### AIM OF THE EXERCISE
Please write out every entry below, word for word.

= = =

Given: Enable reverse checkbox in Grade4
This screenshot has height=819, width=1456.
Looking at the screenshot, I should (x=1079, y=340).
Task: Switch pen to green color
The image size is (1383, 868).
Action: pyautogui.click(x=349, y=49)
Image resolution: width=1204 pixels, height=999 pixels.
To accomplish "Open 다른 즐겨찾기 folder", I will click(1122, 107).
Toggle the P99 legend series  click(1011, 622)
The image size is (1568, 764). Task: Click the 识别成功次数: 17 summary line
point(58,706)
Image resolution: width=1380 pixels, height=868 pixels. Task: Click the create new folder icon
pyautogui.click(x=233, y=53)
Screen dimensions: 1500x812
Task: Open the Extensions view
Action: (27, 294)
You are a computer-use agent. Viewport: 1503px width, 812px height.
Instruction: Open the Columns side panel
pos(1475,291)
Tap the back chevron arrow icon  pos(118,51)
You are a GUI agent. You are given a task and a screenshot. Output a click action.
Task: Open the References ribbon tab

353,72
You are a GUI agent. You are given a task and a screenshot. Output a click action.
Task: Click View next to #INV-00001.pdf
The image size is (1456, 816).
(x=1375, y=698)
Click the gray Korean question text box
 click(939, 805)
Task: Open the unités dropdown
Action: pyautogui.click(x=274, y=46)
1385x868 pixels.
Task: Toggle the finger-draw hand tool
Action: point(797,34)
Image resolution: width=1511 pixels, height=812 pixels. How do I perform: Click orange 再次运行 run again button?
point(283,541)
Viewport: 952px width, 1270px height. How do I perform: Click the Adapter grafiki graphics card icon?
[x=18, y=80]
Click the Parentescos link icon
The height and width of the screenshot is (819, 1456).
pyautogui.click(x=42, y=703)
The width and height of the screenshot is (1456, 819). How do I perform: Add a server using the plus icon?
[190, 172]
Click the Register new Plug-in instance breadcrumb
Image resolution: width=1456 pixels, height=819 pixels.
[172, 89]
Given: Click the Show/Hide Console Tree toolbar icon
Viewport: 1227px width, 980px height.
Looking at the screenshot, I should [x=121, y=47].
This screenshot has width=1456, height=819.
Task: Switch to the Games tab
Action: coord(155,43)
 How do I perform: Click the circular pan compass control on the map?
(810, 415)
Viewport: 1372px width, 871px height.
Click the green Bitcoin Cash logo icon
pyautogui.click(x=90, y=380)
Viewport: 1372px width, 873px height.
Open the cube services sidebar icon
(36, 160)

= = =

### EXERCISE RESPONSE
Given: Enable reverse checkbox in Grade4
This screenshot has height=819, width=1456.
Looking at the screenshot, I should (x=1079, y=340).
Task: Switch pen to green color
The image size is (1383, 868).
Action: pyautogui.click(x=349, y=49)
Image resolution: width=1204 pixels, height=999 pixels.
To accomplish "Open 다른 즐겨찾기 folder", I will click(1122, 107).
Toggle the P99 legend series  click(1011, 622)
The image size is (1568, 764). Task: Click the 识别成功次数: 17 summary line
point(58,706)
Image resolution: width=1380 pixels, height=868 pixels. Task: Click the create new folder icon
pyautogui.click(x=233, y=53)
Screen dimensions: 1500x812
Task: Open the Extensions view
Action: (27, 294)
You are a computer-use agent. Viewport: 1503px width, 812px height.
Instruction: Open the Columns side panel
pos(1475,291)
Tap the back chevron arrow icon  pos(118,51)
You are a GUI agent. You are given a task and a screenshot. Output a click action.
Task: Open the References ribbon tab

353,72
You are a GUI agent. You are given a task and a screenshot. Output a click action.
Task: Click View next to #INV-00001.pdf
The image size is (1456, 816).
(x=1375, y=698)
Click the gray Korean question text box
 click(939, 805)
Task: Open the unités dropdown
Action: pyautogui.click(x=274, y=46)
1385x868 pixels.
Task: Toggle the finger-draw hand tool
Action: point(797,34)
Image resolution: width=1511 pixels, height=812 pixels. How do I perform: Click orange 再次运行 run again button?
point(283,541)
Viewport: 952px width, 1270px height. How do I perform: Click the Adapter grafiki graphics card icon?
[x=18, y=80]
Click the Parentescos link icon
The height and width of the screenshot is (819, 1456).
pyautogui.click(x=42, y=703)
The width and height of the screenshot is (1456, 819). How do I perform: Add a server using the plus icon?
[190, 172]
Click the Register new Plug-in instance breadcrumb
Image resolution: width=1456 pixels, height=819 pixels.
[172, 89]
Given: Click the Show/Hide Console Tree toolbar icon
Viewport: 1227px width, 980px height.
Looking at the screenshot, I should [x=121, y=47].
This screenshot has width=1456, height=819.
Task: Switch to the Games tab
Action: coord(155,43)
 How do I perform: Click the circular pan compass control on the map?
(810, 415)
Viewport: 1372px width, 871px height.
Click the green Bitcoin Cash logo icon
pyautogui.click(x=90, y=380)
Viewport: 1372px width, 873px height.
Open the cube services sidebar icon
(36, 160)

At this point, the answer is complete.